◆ **Your assignment**
Transcribe, word for word and with nothing extra, the line containing "Über uns (26, 1718)" and each line that comes after it in the entries.
********************
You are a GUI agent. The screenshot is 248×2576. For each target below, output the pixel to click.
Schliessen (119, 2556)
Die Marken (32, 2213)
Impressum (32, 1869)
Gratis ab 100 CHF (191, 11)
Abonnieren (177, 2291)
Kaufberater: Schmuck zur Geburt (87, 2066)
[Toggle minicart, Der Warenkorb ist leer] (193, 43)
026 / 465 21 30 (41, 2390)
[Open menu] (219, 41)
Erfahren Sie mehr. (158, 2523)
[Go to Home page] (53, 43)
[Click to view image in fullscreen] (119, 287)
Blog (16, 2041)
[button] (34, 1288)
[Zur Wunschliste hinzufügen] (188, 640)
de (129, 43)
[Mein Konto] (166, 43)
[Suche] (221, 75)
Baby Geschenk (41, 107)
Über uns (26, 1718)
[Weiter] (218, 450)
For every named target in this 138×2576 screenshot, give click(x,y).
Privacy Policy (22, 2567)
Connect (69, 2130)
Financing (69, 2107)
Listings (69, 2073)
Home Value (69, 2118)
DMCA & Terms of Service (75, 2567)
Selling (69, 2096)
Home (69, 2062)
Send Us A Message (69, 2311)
********************
◆ **Completed exercise**
Über uns (26, 1718)
[Weiter] (218, 450)
For every named target in this 138×2576 screenshot, give click(x,y).
Privacy Policy (22, 2567)
Connect (69, 2130)
Financing (69, 2107)
Listings (69, 2073)
Home Value (69, 2118)
DMCA & Terms of Service (75, 2567)
Selling (69, 2096)
Home (69, 2062)
Send Us A Message (69, 2311)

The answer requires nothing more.